While Railway Ministry came to the Congress fold after a gap of about a decade and half after the withdrawal of support by Trinamool from the government, the issue of passenger fare hike seem imminent.
Railways witnessed a widening gap between operational cost and passenger earnings while freight revenue also fell below the target in 2012. Railways earned Rs 67,879.95 crore till October as against the target of Rs 70,147.74 crore, 3.23 per cent less than the budgeted provision.
In view of this shortfall, the plan outlay for the current fiscal has been downgraded from Rs 60,100 crore to Rs 55,881 crore.
Currently railways has 347 ongoing projects under new lines, gauge conversions and doubling having as throw forward of about Rs 1.47 lakh crore. The shortage of funds has forced railways to curtail allocations for majority of projects.
The year witnessed commissioning of the much delayed Rae Bareli coach factory. Besides the factory, railways also announced setting up of a wheel factory at Congress president Sonia Gandhi's constituency.
The year began with Railway Minister Dinesh Trivedi proposing a fare hike of about 15 per cent passenger fare in the Rail Budget. However, it was rolled back as Trivedi drew wrath of Trinamool supremo Mamata Banerjee.
Trivedi was aiming to mop up about Rs 4000 crores from the passenger fare hike. He was, however, replaced by Mamata loyalist Mukul Roy, who continued to remain mostly absent from the ministry and run the key infrastructure department for nearly seven months from Kolkata. 

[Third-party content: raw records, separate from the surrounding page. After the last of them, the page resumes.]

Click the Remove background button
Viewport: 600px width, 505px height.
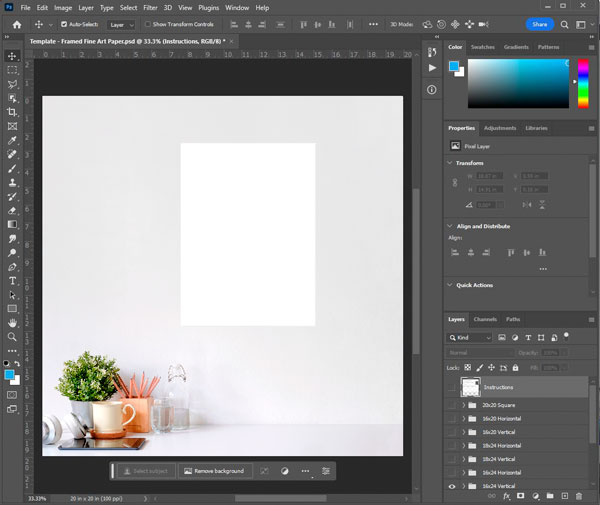215,470
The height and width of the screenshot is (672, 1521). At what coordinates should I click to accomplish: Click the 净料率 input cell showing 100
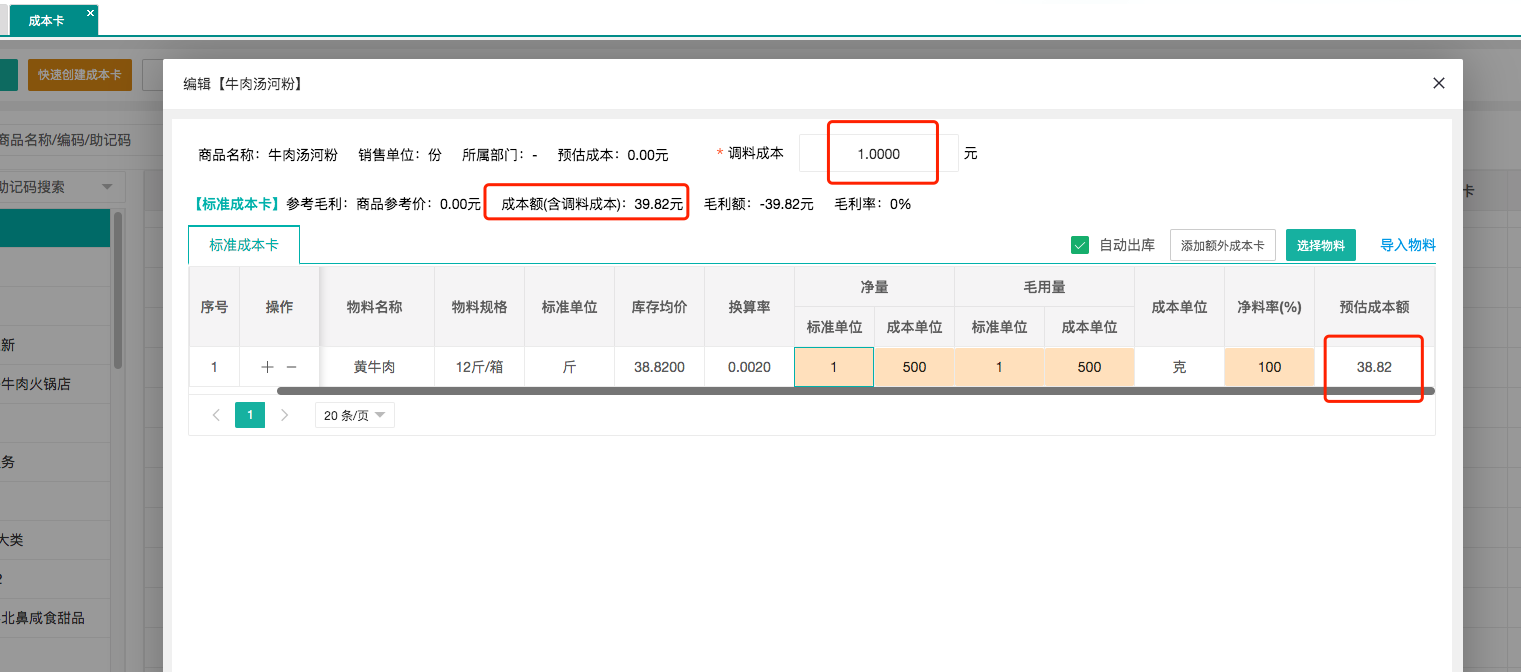(1269, 367)
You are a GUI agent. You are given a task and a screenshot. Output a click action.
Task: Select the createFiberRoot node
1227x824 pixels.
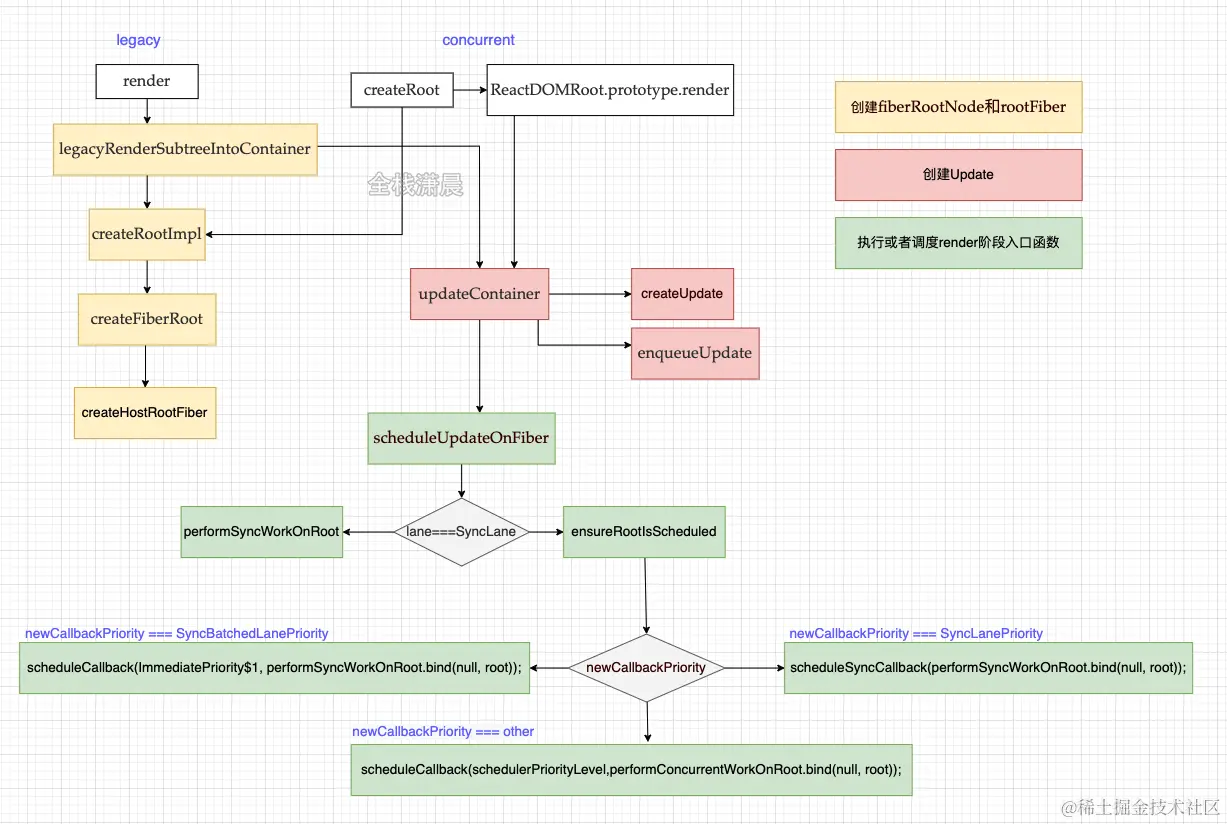[x=146, y=319]
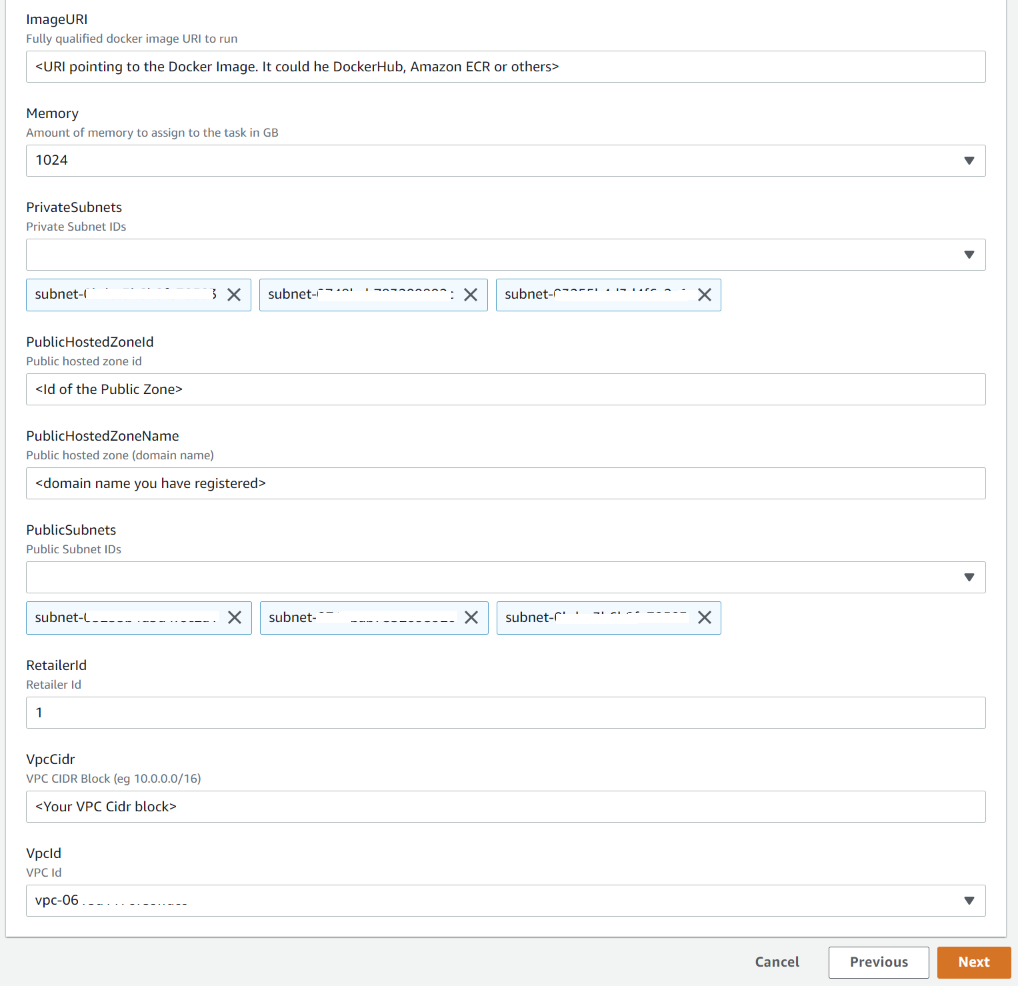Remove the second private subnet tag
Image resolution: width=1018 pixels, height=986 pixels.
click(x=470, y=295)
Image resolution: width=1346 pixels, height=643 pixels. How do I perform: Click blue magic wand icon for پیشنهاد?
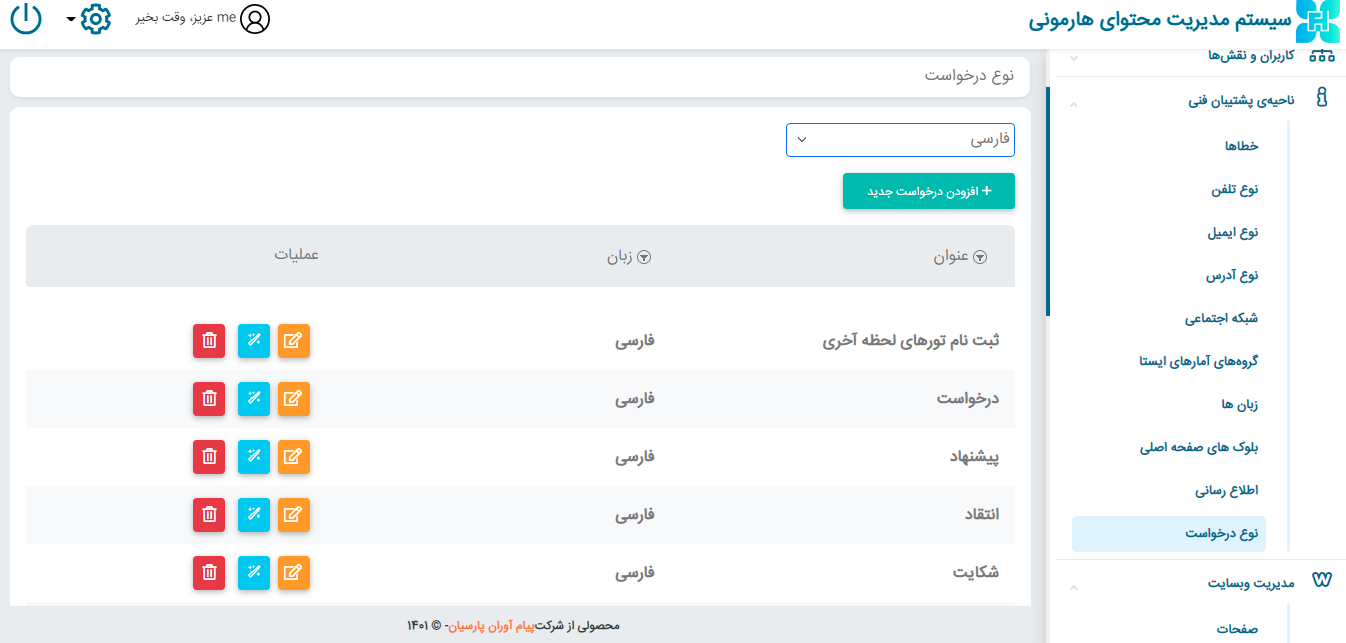(x=254, y=457)
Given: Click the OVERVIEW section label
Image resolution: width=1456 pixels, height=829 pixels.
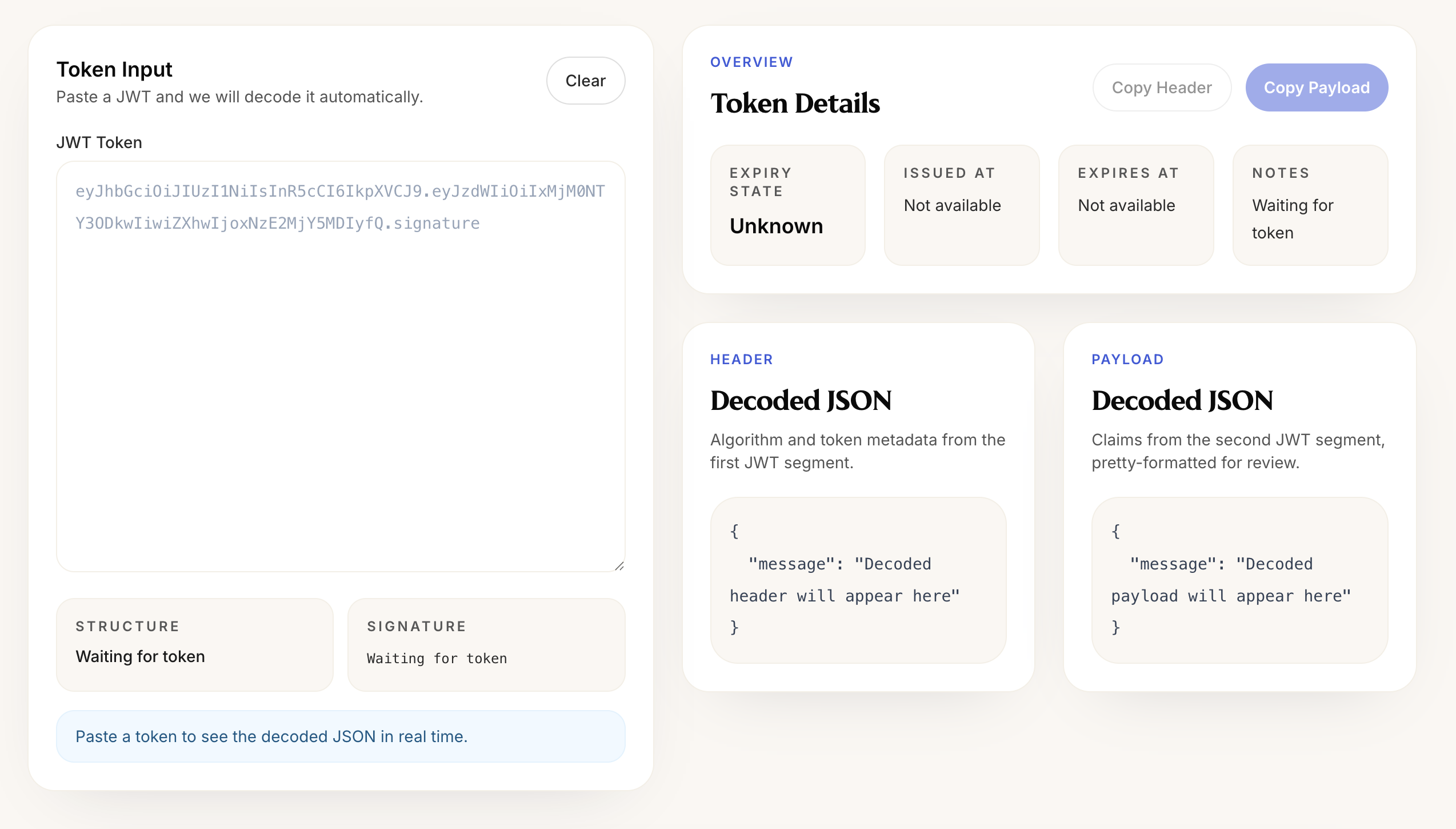Looking at the screenshot, I should pos(751,62).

Though many West Bengal-centric projects including Kanchrapara rail factory, beautification of stations, opening of passenger reservation centres in the eastern state were initiated during Roy's regime, the much-needed move to hike passenger tariff gained dust.
After the withdrawal of Trinamool from the UPA government in September, Congress' C P Joshi was given additional charge of Railway Ministry for about a month. However, his brief tenure saw the revival of the proposal for setting up of Rail Tariff Authority (RTA) to suggest tariff hike in passenger and freight.
Pawan Kumar Bansal, who became the fourth minister in a year to occupy the Rail Bhavan, has been giving ample hints of raising the fares realising the dire financial needs of railways.
"If passenger fares will be hiked then it will not be for the sake of raising fares, it will be done to improve passenger amenities," he had said after taking over in October.
Both ministers of State for Railways - Adhir Ranjan Chowdhury and K J Suryaparakash Reddy - advocated strongly for raising passenger fares to generate funds.
Reviewing the performance, Prime Minister Manmohan Singh has asked the Railways to expedite the process of setting up Rail Tariff Authority.
Singh has also asked the national transporter to finalise bidding documents for two big ticket projects - locomotive factories at Madhepura and Marhora in eastern state Bihar.
Though seven routes have been identified for undertaking feasibility survey for running bullet trains at 300 km per hour speed, the Mumbai-Ahmedabad route is to be taken up by railways as a priority.